Sloanes brings you the most reliable drought-wise garden water tips so you can have your water, and your garden too.
Watering
- If you have water restrictions in your area or town, find out just what they cover. If not too severe, they may just cover lawn sprinklers and not watering of gardens.
- Water in the early morning, when there is less heat and wind, and so less water lost to evaporation. Timers on automatic watering systems make very early watering much easier.
- Don’t use overhead sprinklers, which may lose over half the water on a hot day to evaporation. Instead use manual watering, soaker hoses or drip systems. Soaker hoses are merely permeable hoses, often of recycled materials, that allow water to soak through them slowly. Placed on beds near plants, they allow water to slowly soak into the root zone. Cover these with mulch, and they lose even less water to the air, and are invisible.
- Water deeply and less often rather than for shorter periods more often. This allows water to penetrate deeper, and so encourages deeper roots which are more resistant to drought. Lawns and bedding plants should be watered to at least 6 inches deep. Perennials, shrubs and trees should be watered to at least 12 inches deep. Check your sprinkler or rainfall with a rain gauge, available from garden and hardware stores. One inch of water will wet a sandy soil to a depth of about 12 inches.
- Water established plants only if "really" needed and once they begin to wilt. Many perennials and woody plants may wilt, and not perform best if dry, but will survive. This is especially true if they were healthy and well-watered prior to drought conditions. Only a few perennials such as false spirea (Astilbe) have leaves that turn brown and don’t recover if dry, but have to generate new leaves.
Collecting, Saving Water
- Repair leaks in hoses and fittings. This may be as simple as replacing the washers in hose fittings. A slow leak of one drip per second can lose 9 gallons of water a day, 260 gallons a month. A faster leak, filling an 8 ounce cup in 8 seconds, wastes 675 gallons a day, or 20,000 gallons a month!

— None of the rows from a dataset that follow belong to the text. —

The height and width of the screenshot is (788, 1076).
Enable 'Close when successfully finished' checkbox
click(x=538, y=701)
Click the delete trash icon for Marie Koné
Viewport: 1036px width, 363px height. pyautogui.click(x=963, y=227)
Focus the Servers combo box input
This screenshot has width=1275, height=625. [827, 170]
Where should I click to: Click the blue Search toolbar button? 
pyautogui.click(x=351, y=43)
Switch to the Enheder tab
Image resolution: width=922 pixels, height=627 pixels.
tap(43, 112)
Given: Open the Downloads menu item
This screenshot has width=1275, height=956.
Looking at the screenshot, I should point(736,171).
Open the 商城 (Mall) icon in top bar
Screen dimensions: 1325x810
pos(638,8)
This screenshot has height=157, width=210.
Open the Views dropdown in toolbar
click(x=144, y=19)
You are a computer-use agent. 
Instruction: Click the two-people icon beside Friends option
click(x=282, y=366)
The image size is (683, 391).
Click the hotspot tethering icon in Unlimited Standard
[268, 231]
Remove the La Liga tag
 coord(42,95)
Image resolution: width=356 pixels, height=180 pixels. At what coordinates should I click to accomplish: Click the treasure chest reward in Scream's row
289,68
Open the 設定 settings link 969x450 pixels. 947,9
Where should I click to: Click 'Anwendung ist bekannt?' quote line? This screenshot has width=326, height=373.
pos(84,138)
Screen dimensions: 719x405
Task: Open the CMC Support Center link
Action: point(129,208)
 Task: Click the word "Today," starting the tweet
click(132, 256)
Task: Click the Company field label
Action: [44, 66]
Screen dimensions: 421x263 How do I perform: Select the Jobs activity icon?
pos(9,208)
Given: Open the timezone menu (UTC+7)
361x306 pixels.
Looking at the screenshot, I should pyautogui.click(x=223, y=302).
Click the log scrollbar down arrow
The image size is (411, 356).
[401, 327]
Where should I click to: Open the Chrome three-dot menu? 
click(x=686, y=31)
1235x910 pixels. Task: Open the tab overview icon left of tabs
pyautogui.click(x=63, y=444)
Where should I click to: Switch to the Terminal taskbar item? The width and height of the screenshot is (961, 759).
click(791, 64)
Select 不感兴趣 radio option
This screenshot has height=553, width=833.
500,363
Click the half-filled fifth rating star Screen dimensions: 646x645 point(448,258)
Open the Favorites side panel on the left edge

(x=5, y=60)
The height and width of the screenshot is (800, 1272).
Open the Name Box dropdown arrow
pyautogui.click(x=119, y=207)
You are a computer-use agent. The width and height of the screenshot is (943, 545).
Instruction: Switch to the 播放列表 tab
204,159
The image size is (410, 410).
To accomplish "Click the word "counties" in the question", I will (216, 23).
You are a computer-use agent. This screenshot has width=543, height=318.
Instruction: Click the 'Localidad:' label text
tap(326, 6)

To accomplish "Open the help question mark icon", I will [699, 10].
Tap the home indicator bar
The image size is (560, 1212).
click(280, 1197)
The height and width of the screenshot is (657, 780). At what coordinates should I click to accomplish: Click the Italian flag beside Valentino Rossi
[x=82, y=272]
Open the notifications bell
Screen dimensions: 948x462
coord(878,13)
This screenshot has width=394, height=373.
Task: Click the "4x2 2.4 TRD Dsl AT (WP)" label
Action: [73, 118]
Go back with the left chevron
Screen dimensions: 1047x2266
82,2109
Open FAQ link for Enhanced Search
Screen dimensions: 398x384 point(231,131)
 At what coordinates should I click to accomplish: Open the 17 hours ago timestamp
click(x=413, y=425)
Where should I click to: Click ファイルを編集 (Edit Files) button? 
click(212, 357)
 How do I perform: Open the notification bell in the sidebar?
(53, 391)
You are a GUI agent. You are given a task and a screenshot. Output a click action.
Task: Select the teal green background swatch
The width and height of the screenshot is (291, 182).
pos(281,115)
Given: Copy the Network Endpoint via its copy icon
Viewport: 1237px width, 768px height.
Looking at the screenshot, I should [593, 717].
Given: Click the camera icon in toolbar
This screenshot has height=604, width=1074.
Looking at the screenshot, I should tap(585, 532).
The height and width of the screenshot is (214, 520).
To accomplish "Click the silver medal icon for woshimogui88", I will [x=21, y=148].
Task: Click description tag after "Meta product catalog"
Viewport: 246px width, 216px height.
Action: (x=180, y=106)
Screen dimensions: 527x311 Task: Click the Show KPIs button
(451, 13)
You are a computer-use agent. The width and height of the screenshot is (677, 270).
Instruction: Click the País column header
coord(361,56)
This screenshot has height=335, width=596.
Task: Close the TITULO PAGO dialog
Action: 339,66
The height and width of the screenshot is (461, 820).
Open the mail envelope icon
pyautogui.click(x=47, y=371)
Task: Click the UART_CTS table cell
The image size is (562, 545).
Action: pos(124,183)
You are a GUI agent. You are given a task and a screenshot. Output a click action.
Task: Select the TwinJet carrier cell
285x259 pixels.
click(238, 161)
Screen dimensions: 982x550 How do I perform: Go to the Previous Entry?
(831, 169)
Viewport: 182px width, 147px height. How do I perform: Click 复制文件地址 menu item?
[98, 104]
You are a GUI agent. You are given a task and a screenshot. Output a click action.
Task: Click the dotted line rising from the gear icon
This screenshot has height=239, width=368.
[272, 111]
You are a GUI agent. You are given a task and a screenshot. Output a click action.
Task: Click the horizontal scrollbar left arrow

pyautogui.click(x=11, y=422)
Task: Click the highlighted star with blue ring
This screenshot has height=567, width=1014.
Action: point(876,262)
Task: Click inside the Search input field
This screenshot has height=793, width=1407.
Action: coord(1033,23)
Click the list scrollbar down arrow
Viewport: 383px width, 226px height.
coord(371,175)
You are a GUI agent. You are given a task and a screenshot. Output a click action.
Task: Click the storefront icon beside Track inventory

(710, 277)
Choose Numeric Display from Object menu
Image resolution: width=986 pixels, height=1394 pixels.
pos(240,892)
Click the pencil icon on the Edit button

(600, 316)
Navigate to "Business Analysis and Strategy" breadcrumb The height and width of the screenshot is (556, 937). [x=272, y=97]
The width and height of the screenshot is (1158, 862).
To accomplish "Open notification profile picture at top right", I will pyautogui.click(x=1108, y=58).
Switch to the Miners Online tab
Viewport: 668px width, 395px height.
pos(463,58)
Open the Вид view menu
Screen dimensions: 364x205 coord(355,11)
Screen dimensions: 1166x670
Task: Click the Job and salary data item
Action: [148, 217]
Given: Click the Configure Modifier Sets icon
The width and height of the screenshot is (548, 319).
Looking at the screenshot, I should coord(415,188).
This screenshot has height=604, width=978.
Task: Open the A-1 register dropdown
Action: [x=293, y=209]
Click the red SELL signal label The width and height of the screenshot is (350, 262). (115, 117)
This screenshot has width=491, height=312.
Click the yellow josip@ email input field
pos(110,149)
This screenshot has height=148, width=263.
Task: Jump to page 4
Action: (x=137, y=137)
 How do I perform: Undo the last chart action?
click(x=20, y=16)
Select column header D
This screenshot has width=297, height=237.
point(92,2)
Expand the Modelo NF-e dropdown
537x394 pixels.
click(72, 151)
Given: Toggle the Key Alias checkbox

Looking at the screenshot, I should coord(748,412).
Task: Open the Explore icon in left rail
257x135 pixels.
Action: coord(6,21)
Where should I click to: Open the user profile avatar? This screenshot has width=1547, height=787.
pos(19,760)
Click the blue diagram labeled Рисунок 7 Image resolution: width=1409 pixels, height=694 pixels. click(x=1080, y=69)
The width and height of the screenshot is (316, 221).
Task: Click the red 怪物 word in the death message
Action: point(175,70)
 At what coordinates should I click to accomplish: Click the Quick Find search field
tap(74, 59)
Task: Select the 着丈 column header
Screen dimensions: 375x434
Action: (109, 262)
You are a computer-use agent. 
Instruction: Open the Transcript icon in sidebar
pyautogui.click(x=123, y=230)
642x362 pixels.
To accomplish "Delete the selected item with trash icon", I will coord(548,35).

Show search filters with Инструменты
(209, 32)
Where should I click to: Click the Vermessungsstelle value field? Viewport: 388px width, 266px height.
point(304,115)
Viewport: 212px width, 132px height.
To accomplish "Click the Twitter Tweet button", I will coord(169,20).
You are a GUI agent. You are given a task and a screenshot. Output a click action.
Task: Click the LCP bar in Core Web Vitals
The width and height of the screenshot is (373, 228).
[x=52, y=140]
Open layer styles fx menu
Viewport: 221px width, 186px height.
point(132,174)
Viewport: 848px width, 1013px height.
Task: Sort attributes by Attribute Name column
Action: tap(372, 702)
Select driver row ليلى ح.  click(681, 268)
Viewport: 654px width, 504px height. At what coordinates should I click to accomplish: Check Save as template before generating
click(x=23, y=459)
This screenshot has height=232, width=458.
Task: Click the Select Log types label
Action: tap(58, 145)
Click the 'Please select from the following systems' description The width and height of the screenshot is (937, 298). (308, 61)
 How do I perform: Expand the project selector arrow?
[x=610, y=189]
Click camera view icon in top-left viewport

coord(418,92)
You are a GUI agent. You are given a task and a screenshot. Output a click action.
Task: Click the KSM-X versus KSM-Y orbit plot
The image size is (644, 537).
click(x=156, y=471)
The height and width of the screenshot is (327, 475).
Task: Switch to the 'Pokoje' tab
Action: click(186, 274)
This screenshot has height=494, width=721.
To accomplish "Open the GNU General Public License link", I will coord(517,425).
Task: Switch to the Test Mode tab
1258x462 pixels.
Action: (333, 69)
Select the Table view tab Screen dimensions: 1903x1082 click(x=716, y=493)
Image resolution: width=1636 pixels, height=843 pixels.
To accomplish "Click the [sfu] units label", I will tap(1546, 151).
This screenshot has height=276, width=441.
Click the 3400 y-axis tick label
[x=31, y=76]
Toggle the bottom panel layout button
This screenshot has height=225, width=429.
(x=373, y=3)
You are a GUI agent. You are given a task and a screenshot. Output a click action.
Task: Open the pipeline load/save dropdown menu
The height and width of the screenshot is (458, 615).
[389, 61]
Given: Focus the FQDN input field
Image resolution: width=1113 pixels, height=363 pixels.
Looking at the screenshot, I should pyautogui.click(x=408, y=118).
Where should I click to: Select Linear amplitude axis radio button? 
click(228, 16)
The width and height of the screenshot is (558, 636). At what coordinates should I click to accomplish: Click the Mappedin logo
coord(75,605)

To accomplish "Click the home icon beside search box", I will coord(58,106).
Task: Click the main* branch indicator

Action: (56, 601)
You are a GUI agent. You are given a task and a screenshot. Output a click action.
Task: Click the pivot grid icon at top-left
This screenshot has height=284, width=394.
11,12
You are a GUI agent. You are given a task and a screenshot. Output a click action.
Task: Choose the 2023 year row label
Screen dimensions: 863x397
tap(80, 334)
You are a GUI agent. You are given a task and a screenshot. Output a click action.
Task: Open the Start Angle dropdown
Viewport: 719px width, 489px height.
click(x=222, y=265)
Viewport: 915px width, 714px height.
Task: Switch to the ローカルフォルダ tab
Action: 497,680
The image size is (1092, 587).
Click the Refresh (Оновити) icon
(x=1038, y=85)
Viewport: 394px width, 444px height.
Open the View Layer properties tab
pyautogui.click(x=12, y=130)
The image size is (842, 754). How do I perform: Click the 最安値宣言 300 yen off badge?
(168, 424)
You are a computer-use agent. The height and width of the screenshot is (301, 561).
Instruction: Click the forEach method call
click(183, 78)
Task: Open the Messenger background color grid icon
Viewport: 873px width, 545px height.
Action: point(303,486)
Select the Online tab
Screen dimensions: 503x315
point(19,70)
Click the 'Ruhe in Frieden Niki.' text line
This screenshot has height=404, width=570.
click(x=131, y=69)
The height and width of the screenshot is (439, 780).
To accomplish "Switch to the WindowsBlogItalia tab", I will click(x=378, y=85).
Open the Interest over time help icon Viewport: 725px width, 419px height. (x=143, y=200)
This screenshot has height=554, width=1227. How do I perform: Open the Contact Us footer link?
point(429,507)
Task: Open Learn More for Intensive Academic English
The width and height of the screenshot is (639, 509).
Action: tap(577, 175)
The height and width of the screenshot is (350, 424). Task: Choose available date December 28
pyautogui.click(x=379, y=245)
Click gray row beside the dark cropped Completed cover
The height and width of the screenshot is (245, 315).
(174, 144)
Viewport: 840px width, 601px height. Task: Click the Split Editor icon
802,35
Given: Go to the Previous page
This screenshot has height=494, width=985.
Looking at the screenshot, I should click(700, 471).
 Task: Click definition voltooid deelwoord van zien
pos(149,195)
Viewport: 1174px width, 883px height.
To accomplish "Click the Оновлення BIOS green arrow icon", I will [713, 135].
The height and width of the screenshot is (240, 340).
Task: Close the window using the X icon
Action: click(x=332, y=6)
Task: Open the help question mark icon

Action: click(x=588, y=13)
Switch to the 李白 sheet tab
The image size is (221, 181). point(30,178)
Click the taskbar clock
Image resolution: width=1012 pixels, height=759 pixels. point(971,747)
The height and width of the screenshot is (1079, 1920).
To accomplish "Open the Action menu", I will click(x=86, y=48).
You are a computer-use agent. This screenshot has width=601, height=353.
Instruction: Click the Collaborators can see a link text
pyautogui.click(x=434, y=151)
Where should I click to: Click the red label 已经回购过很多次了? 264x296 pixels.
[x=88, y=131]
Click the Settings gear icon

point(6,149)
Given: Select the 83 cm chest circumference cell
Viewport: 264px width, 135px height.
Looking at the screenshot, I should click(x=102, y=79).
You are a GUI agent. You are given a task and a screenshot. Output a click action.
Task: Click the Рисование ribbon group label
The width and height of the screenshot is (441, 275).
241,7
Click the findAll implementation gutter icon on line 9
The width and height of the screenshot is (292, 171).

- Collect water from downspouts of gutters, or divert these into flower beds.
Cultural Practices
- For flowers, use wider spacing to reduce competition for soil moisture, mulching in between plants.
- Use 3 to 4 inches (after settling) of organic mulch (pine bark, straw or similar) to prevent soil from drying and losing moisture to the air. Keep such mulch away from trunks, and off the top of desirable perennials. Plastic mulches in annual flower gardens in which plants are spaced regularly, or around shrubs, can help as well. Or use thick layers of newspapers in rows, covered lightly with mulch.
- Fertilize strictly according to instructions.
- Choose and place plants properly. Don’t choose plants that prefer moist, and place them in a dry area. And choose plants more resistant to drought. Perennial flowers need water when newly planted, but once established require much less water than annual flowers.
- Don’t apply pesticides that might cause injury to stressed plants, or in heat, or that need to be watered in.
- Avoid pruning when plants are stressed and not growing, and so unable to heal wounds quickly. Pruning also may stimulate side shoots and more growth, and so more need for water.
- For evergreens, use antitranspirant sprays on leaves that help prevent water loss. Or erect windbreaks around such plants, if they’re small or new, and a windy area. Burlap strung between posts is effective. For routinely windy sites, consider planting a more permanent windbreak of spruces, firs or other evergreens to screen other plantings.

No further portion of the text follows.